* **Stated exercise**
Which lines in the records below contain the string "field", matching case exactly? Pick out each of those lines and copy it in full.

* **Data lines**
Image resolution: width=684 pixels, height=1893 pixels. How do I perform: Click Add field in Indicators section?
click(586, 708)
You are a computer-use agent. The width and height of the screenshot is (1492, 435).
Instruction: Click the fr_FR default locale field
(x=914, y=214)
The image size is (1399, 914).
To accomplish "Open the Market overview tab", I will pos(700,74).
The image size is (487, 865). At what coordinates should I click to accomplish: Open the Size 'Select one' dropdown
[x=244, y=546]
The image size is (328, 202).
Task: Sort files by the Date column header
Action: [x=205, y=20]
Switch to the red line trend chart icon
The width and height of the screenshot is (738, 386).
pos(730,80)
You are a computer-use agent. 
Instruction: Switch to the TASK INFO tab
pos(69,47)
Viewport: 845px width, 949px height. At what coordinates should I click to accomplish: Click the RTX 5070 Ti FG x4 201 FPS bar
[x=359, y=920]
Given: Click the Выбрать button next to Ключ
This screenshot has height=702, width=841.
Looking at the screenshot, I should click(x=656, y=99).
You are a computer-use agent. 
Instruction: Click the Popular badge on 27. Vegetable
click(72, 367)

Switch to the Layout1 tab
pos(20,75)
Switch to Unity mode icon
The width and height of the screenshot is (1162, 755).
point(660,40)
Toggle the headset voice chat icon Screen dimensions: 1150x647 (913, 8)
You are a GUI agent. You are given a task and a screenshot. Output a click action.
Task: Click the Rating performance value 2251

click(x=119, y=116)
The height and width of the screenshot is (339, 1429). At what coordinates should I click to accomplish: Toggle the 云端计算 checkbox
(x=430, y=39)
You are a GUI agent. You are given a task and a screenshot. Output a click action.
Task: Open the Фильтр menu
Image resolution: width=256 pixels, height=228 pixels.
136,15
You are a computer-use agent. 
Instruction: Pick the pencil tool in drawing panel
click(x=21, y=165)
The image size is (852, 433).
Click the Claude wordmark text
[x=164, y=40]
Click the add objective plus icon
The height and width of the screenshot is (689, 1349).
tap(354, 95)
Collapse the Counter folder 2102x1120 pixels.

* **Answer to this task**
Image resolution: width=684 pixels, height=1893 pixels. How do I perform: Click Add field in Indicators section?
Instruction: Click the fr_FR default locale field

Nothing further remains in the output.